──────── VORLIEGENDER TEXTAUSZUG ────────

Digitales Mindset der Fachkräfte nutzen
Wer als Nachwuchskraft in Unternehmen startet, hat echte Vorteile, wenn man dieses Mindset mitbringt und in die Teams einbringt. Digitalisierung ist kein Schalter, der eines Tages umgelegt sein wird. Digitalisierung ist gekommen, um zu bleiben. Was sich daher entwickeln muss, ist ein besseres „digitales Ökosystem“, wie Florenz Kasen, Digital-Spezialist beim Personalberatungsunternehmen TechMinds, schreibt. In seinem Fachbeitrag „Digitalisierung in Deutschland. Wie digital sind wir 2022?“, abzurufen auf der TechMinds-Homepage, stellt er fest, dass das heimische digitale Ökosystem starke Defizite verzeichnet: „Die schlechte Verfügbarkeit von Risikokapital ist in Deutschland im internationalen Vergleich deutlich stärker ausgeprägt – es wird kaum in junge Startups investiert.“ Dazu komme, dass die deutsche Bevölkerung grundsätzlich eher negativ gegenüber unternehmerischen Risiken eingestellt ist. „Zudem werden viel zu selten die Kompetenzen der verfügbaren Informations- und Kommunikations- Fachkräfte genutzt – hier liegt Deutschland ganz klar unter dem europäischen Durchschnitt.“
Der Fachkräftemangel wird nicht ansatzweise ausreichend bekämpft.

──────── ENTNOMMENES MATERIAL ────────

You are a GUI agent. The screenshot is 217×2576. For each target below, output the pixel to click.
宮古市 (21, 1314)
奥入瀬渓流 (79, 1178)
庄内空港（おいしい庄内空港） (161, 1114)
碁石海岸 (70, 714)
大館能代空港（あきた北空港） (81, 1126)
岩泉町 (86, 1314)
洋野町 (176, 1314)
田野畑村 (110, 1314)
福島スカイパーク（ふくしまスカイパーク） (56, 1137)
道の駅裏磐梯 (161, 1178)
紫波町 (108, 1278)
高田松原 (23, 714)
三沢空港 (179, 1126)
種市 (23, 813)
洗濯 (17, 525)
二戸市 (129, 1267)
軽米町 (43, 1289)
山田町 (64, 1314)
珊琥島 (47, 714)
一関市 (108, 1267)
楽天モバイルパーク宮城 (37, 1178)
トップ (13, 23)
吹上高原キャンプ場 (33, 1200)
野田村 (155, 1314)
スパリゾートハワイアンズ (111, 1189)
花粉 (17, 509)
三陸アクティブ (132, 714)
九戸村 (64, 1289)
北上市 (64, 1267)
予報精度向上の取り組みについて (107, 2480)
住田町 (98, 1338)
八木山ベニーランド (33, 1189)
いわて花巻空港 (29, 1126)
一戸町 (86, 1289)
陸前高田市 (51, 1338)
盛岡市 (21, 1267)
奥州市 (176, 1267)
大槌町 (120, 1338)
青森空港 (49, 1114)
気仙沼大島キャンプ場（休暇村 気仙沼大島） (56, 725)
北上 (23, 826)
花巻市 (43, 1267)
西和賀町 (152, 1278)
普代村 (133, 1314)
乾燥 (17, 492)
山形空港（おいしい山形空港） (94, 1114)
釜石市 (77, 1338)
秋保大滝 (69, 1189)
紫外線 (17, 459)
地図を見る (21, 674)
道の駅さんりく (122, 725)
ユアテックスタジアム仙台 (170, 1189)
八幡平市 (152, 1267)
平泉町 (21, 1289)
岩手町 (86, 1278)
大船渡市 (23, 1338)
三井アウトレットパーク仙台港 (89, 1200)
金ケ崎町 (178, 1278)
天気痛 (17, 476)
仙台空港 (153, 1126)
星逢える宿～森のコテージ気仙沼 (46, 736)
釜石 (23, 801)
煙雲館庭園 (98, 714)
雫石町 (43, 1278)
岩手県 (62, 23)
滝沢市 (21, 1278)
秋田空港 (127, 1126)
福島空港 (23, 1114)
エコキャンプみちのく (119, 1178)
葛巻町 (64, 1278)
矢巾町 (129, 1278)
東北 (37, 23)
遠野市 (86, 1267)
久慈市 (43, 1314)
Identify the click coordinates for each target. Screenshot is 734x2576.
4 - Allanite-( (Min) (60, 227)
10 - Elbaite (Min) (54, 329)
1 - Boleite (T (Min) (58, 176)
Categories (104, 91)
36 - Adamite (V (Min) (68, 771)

────────

- **ZU BEANTWORTENDE FRAGEN**
**1)** Fasse den Absatz aus dem Textauszug über Digitalisierung, der mit „Wer als Nachwuchskraft in Unternehmen startet“ beginnt, als Stichpunktliste mit seinen wichtigsten Fakten zusammen.
**2)** Beantworte anhand des Textauszugs über Digitalisierung die folgenden Fragen, jeweils in einer eigenen Zeile:
(a) Bei welchem Unternehmen ist Florenz Kasen tätig?
(b) Wo liegt Deutschland laut Kasen bei der Nutzung der Kompetenzen von Informations- und Kommunikations-Fachkräften im europäischen Vergleich?
(c) Was wird laut dem letzten Satz des Textauszugs nicht ansatzweise ausreichend bekämpft?
**3)** Führe den Textauszug über Digitalisierung in Deutschland im Anschluss an seinen letzten Satz fort.

- **ANTWORTEN PRO AUFGABE**
**1)**
- Nachwuchskräfte haben Vorteile, wenn sie ein digitales Mindset mitbringen und in die Teams einbringen.
- Digitalisierung ist kein Schalter, der eines Tages umgelegt wird, sondern ist gekommen, um zu bleiben.
- Laut Florenz Kasen, Digital-Spezialist beim Personalberatungsunternehmen TechMinds, muss sich ein besseres „digitales Ökosystem“ entwickeln.
- In seinem Fachbeitrag „Digitalisierung in Deutschland. Wie digital sind wir 2022?“ stellt er starke Defizite des heimischen digitalen Ökosystems fest:
  - Die Verfügbarkeit von Risikokapital ist im internationalen Vergleich deutlich schlechter, und es wird kaum in junge Startups investiert.
  - Die deutsche Bevölkerung ist unternehmerischen Risiken gegenüber eher negativ eingestellt.
  - Die Kompetenzen der Informations- und Kommunikations-Fachkräfte werden zu selten genutzt. Hier liegt Deutschland unter dem europäischen Durchschnitt.

**2)**
(a) Beim Personalberatungsunternehmen TechMinds.
(b) Klar unter dem europäischen Durchschnitt.
(c) Der Fachkräftemangel.

**3)**
Verstärkt werde das Problem durch den Fachkräftemangel im IT-Sektor: „Der Fachkräftemangel wird nicht ansatzweise ausreichend bekämpft“, urteilt Florenz Klasen. Um die Digitalisierung in Angriff nehmen zu können, müssten nicht nur IT-Professionals aus dem Ausland rekrutiert werden, sondern auch einheimische Talente gefördert werden. „Deshalb sollte schon an den deutschen Schulen, Berufsschulen und Hochschulen eine bessere digitale Infrastruktur sowie Pädagogik etabliert werden“, fordert er. Das sei nicht nur wichtig für die Wirtschaft, sondern auch für die Gesellschaft. Seine These: „Digitale Rückständigkeit hinterlässt die Bürger müde und wütend.“ Die Digitalisierung Deutschlands ist also längst nicht nur ein wirtschaftliches, sondern auch ein gesellschaftliches Projekt. Wer es – ob in großen Unternehmen, dynamischen Start-ups oder Behörden – voranbringt, erfüllt einen Job mit einem Purpose, der weit über das Geldverdienen hinausgeht.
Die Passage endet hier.